**ACTIVITY:**
Lines with the word "radio" are the answer; copy each of them from the data below.

:: MATERIALS PROVIDED

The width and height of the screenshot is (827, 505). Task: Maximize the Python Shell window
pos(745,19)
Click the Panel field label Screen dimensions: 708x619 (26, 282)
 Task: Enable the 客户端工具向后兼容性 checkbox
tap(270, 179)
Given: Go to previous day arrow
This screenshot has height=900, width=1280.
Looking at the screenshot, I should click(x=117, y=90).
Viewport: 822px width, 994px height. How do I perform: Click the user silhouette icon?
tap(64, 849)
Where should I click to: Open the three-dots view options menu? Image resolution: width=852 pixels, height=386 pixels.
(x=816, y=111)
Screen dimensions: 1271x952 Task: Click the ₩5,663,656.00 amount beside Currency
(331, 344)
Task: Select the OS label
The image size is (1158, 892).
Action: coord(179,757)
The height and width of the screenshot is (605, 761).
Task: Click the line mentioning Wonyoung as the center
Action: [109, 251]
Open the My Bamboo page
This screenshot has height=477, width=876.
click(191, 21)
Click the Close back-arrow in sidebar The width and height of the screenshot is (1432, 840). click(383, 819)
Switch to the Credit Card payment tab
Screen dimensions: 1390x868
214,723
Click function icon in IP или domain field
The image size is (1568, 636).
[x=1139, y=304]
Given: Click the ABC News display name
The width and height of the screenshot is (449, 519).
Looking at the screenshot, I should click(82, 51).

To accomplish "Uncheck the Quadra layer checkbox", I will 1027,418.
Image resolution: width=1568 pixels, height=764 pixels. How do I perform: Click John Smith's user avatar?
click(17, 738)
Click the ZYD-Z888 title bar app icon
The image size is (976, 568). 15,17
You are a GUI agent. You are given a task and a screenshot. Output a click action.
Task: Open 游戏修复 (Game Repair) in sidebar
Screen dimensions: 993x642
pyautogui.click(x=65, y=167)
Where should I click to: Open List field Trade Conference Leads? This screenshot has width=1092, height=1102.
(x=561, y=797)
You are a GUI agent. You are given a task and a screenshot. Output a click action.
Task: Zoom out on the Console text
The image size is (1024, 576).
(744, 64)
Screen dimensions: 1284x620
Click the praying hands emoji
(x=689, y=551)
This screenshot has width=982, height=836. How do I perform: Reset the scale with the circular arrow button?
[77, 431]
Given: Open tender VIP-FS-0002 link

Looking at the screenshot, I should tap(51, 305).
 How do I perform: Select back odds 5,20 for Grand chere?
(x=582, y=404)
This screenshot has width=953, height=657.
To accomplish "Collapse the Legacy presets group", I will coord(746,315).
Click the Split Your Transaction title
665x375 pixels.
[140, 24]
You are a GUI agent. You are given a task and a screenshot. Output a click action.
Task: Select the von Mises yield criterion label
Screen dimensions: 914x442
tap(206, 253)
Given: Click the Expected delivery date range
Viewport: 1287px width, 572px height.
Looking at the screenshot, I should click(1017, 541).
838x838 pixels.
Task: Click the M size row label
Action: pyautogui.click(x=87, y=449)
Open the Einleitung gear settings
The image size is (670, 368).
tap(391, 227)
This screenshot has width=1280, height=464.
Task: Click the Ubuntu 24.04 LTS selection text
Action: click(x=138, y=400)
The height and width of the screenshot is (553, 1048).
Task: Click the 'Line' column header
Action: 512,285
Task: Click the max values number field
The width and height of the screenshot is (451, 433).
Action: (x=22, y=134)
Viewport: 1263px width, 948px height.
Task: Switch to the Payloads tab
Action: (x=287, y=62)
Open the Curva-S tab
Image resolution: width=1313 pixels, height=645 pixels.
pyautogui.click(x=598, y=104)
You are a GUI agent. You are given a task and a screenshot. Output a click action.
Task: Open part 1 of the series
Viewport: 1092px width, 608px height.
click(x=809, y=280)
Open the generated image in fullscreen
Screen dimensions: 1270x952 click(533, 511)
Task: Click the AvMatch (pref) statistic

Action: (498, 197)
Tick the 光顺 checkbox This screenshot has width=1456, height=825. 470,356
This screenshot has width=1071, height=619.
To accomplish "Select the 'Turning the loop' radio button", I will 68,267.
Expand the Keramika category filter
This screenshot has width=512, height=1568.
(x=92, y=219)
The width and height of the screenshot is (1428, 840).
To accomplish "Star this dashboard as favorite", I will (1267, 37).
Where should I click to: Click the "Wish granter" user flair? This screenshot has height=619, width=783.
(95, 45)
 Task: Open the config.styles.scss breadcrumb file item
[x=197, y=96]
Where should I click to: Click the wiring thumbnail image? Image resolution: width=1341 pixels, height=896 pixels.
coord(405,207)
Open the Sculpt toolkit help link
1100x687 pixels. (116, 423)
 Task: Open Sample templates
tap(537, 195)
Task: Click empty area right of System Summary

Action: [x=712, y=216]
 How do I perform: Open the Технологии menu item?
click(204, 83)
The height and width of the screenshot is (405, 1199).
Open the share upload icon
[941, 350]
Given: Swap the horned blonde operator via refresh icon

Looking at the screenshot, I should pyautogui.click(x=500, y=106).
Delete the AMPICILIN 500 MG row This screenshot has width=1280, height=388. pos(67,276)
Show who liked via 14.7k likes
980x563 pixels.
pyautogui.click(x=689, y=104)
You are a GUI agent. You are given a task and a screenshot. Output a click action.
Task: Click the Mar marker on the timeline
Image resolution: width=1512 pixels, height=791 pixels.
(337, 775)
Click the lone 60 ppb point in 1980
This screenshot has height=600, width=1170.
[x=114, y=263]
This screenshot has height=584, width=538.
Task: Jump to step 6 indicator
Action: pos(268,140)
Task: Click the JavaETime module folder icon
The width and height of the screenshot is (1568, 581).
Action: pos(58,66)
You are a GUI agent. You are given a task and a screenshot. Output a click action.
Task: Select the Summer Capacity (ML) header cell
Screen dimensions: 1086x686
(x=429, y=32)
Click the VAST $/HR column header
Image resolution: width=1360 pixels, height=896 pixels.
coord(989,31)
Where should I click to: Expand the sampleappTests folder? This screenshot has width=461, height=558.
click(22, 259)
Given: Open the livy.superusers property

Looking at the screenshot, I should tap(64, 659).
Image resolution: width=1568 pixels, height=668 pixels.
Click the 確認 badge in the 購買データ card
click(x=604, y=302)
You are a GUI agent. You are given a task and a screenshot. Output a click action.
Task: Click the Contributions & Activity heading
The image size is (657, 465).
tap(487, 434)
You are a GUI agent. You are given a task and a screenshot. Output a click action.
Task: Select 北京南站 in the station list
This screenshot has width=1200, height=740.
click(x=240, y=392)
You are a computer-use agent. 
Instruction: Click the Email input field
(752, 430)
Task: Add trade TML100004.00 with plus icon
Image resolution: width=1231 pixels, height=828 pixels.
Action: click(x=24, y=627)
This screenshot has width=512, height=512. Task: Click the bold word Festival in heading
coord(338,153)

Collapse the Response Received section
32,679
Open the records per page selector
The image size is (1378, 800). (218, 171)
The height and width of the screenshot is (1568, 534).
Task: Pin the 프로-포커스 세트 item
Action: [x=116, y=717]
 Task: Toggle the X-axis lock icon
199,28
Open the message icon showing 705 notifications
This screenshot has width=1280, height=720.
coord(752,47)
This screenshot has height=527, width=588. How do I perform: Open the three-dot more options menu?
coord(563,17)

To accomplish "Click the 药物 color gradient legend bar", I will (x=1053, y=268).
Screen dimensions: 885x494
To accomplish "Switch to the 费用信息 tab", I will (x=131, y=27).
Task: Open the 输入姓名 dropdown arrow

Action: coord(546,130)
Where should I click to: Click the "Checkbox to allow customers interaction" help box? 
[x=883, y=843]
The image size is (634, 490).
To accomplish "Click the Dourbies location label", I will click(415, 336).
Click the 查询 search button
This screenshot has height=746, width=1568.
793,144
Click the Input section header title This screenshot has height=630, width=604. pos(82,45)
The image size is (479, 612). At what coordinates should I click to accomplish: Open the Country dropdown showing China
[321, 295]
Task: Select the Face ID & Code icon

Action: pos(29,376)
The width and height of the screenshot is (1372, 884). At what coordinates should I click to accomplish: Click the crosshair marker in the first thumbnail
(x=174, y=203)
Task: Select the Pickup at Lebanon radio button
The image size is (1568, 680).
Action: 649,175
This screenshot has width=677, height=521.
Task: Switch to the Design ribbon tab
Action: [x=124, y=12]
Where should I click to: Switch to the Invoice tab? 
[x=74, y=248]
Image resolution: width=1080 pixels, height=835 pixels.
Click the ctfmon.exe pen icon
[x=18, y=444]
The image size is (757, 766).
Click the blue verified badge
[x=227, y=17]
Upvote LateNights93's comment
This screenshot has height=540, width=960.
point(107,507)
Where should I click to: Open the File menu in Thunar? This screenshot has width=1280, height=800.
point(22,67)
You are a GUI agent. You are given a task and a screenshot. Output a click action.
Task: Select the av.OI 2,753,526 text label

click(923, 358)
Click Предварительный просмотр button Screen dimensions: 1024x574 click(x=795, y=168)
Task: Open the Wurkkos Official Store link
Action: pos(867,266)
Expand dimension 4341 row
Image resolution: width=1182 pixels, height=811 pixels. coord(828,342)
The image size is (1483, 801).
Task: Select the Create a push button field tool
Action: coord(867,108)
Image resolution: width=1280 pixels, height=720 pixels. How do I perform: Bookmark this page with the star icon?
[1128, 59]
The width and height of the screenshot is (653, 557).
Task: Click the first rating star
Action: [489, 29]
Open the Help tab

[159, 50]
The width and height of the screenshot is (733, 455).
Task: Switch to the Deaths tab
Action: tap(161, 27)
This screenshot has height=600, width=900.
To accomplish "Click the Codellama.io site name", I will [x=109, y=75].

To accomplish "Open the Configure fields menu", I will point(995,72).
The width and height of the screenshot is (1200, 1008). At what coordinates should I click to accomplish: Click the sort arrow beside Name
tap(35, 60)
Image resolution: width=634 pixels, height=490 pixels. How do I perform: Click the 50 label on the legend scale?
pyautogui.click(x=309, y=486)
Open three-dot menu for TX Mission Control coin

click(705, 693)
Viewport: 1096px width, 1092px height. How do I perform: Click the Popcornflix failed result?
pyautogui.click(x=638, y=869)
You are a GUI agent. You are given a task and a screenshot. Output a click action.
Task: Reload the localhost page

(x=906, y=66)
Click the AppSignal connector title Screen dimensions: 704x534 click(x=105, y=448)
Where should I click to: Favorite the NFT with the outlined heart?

::::

**EXPECTED OUTPUT:**
To accomplish "Select the 'Turning the loop' radio button", I will 68,267.
Task: Select the Pickup at Lebanon radio button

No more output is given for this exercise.